• _Data supplied_:
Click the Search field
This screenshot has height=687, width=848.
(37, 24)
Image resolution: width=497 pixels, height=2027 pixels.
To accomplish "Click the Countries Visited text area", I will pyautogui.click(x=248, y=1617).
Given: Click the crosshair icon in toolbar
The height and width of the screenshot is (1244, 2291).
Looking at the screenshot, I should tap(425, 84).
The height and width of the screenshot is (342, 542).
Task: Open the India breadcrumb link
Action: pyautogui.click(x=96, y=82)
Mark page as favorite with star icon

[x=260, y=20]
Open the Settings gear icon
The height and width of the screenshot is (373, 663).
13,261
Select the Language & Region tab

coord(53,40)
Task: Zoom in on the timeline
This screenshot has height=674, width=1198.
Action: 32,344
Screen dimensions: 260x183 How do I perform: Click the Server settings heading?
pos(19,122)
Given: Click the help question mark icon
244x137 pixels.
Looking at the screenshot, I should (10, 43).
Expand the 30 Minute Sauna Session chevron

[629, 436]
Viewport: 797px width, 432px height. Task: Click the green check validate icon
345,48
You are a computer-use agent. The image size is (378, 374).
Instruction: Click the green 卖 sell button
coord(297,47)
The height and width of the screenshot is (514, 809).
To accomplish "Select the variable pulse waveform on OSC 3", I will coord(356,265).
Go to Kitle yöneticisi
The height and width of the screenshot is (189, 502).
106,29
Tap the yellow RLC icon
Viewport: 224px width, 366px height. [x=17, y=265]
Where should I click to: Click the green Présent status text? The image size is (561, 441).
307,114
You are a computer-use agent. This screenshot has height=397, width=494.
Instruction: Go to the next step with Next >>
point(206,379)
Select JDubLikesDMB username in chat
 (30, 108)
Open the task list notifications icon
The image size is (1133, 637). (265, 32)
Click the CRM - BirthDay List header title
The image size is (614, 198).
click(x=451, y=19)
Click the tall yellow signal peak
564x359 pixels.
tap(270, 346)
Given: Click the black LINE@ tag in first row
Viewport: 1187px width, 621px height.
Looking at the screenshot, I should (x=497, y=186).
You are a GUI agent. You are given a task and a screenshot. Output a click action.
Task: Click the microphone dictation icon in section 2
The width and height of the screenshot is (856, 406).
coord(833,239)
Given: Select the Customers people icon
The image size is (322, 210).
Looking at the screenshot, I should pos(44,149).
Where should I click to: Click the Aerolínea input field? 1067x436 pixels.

• _The exercise_: Rewrite the material as a Markdown table with the columns "No." and "Text", beginning at the first line and stopping after the line that contains "click(x=451, y=19)". Number each row and leave out blank lines.

• _Task output_:
| No. | Text |
|---|---|
| 1 | Click the Search field |
| 2 | This screenshot has height=687, width=848. |
| 3 | (37, 24) |
| 4 | Image resolution: width=497 pixels, height=2027 pixels. |
| 5 | To accomplish "Click the Countries Visited text area", I will pyautogui.click(x=248, y=1617). |
| 6 | Given: Click the crosshair icon in toolbar |
| 7 | The height and width of the screenshot is (1244, 2291). |
| 8 | Looking at the screenshot, I should tap(425, 84). |
| 9 | The height and width of the screenshot is (342, 542). |
| 10 | Task: Open the India breadcrumb link |
| 11 | Action: pyautogui.click(x=96, y=82) |
| 12 | Mark page as favorite with star icon |
| 13 | [x=260, y=20] |
| 14 | Open the Settings gear icon |
| 15 | The height and width of the screenshot is (373, 663). |
| 16 | 13,261 |
| 17 | Select the Language & Region tab |
| 18 | coord(53,40) |
| 19 | Task: Zoom in on the timeline |
| 20 | This screenshot has height=674, width=1198. |
| 21 | Action: 32,344 |
| 22 | Screen dimensions: 260x183 How do I perform: Click the Server settings heading? |
| 23 | pos(19,122) |
| 24 | Given: Click the help question mark icon |
| 25 | 244x137 pixels. |
| 26 | Looking at the screenshot, I should (10, 43). |
| 27 | Expand the 30 Minute Sauna Session chevron |
| 28 | [629, 436] |
| 29 | Viewport: 797px width, 432px height. Task: Click the green check validate icon |
| 30 | 345,48 |
| 31 | You are a computer-use agent. The image size is (378, 374). |
| 32 | Instruction: Click the green 卖 sell button |
| 33 | coord(297,47) |
| 34 | The height and width of the screenshot is (514, 809). |
| 35 | To accomplish "Select the variable pulse waveform on OSC 3", I will coord(356,265). |
| 36 | Go to Kitle yöneticisi |
| 37 | The height and width of the screenshot is (189, 502). |
| 38 | 106,29 |
| 39 | Tap the yellow RLC icon |
| 40 | Viewport: 224px width, 366px height. [x=17, y=265] |
| 41 | Where should I click to: Click the green Présent status text? The image size is (561, 441). |
| 42 | 307,114 |
| 43 | You are a computer-use agent. This screenshot has height=397, width=494. |
| 44 | Instruction: Go to the next step with Next >> |
| 45 | point(206,379) |
| 46 | Select JDubLikesDMB username in chat |
| 47 |  (30, 108) |
| 48 | Open the task list notifications icon |
| 49 | The image size is (1133, 637). (265, 32) |
| 50 | Click the CRM - BirthDay List header title |
| 51 | The image size is (614, 198). |
| 52 | click(x=451, y=19) |